Khrushchev as Role Model
By Jin Zhong
The publication of Zhao Ziyang’s memoirs recalls to memory the publication of Nikita Khrushchev’s memoirs in England in 1970. A common feature of the two memoirs is the delivery of audio recordings abroad for editing and publishing. The controversy surrounding the two publications is also similar: Du Daozheng, author of the preface for Zhao’s memoirs, expressed his reservations regarding their publication, while Nikita Khrushchev declared that he hadn't sent information to any outsiders and even accused Western capitalists of tricks to oppose the Soviet Union. In fact, Du, like Khrushchev, was under pressure from the Communist Party, but the authenticity of both memoirs is beyond doubt.
Today, readers worldwide can listen online to the familiar voice of the former General Secretary of the CCP, and demand for the memoir has already outstripped supply. On the other hand, the recordings by Nikita Khrushchev were validated after an in-depth analysis and appraisal. This memoir by the former General Secretary of the Communist Party of the Soviet Union is now a must-read in studying the history of communism.
Certainly, the two books display different features and political and cultural backgrounds, but both reflect a realistic and introspective spirit rarely found among Communist leaders. That is why the two memoirs are so significant to readers. The CPSU's development was seeded by Khrushchev, finally bearing fruit, after more than 30 years of adversity, in the era of Mikhail Gorbachev and Boris Yeltsin.
Nikita Khrushchev’s “Secret Speech” at the 20th Congress of the CPSU was epochal, shaking the foundations of the theory and power of communist autocracy. It also served as a valuable and inspirational resource for Chinese intellectuals in 1950s who longed for freedom, as evidenced in many books recalling the era of the Anti-Rightist Campaigns. Recently, Szeto Wah, Chairman of the Hong Kong Alliance in Support of Patriotic Democratic Movements in China, referred to the collapse of the Soviet Union when predicting that the June 4th Incident might be redressed in 2022.
Much emphasis has been placed on the significance to China of the former Soviet Union's transformation from an autocratic megalith to a democratic power. Many now understand that China cannot achieve its democratic transformation unless progressive members of the CCP system come forward to take on certain roles. The Soviet model could be an alternative. However, in the last two decades, China's economic achievements have made its people complacent and conservative, and leading to comparisons between the democratization of the Soviet Union and similarly unappealing developments in Taiwan; Russia's Vladimir Putin is perceived as acting “more like a dictator” who doesn’t accept the people’s criticism of the government, while Taiwan’s President Chen Shui-bian, who was elected by the people, is now in prison. Who can ensure that universal suffrage will not result in the Chinese people electing a president like Chen Shui-bian or Putin?

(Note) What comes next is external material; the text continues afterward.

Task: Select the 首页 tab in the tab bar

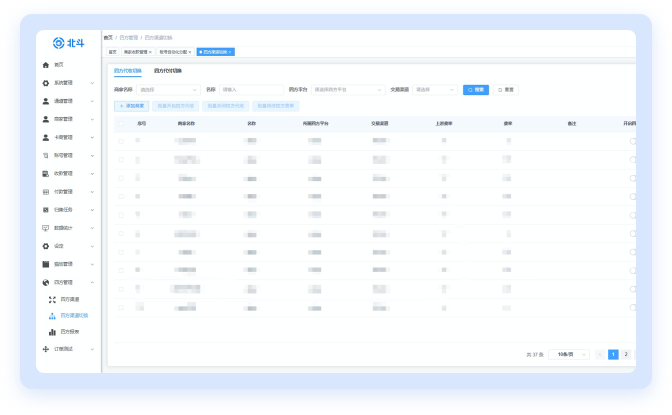Action: point(112,51)
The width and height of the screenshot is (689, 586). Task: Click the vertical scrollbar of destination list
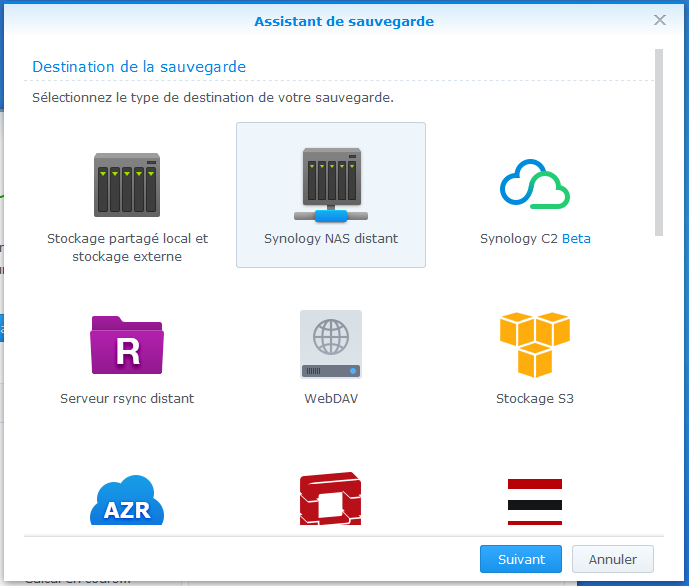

Over the course of thousands of years, China has never tried to return the power to its people, so it’s not surprising to see the authorities following the same old practices. But it must be pointed out that China's intellectuals have always tended to breaking tradition. The essential spirit embodied in Charter 08 is what we call “procedural justice,” which emphasizes that modern democracy is “constitutional democracy” and should not be referred to as mere “democracy.”
In other words, democracy is established through appropriate procedures, which are far more important than the result. The electoral systems in Taiwan, Russia and even the United States already offer vivid interpretations of this. The essence of a democratic system is not demonstrated through the election of a good leader or the best leader, but in the establishment of a firm and solid system that provides the people with a choice, and that follows certain procedures to protect and optimize the system in order to select competent and capable individuals to serve the people. Chen Shui-bian can be replaced by Ma Ying-jeou; Vladimir Putin can never become another Joseph Stalin; Barack Obama, the first black US President, has finally taken over the White House, but he could still step down if he doesn’t perform well.
It is conceivable that China’s future democratic transformation will not result in a reduction of the power of the Communist Party. On the contrary, the various resources the Party has seized throughout the years may even enable it to enjoy a string of victories in future elections. Those who endorse democratic values must be prepared for such an eventuality. Striving for the rationalization and continuous optimization of the democratic “process” is the key, and the emphasis on choosing the best person has become an outmoded concept.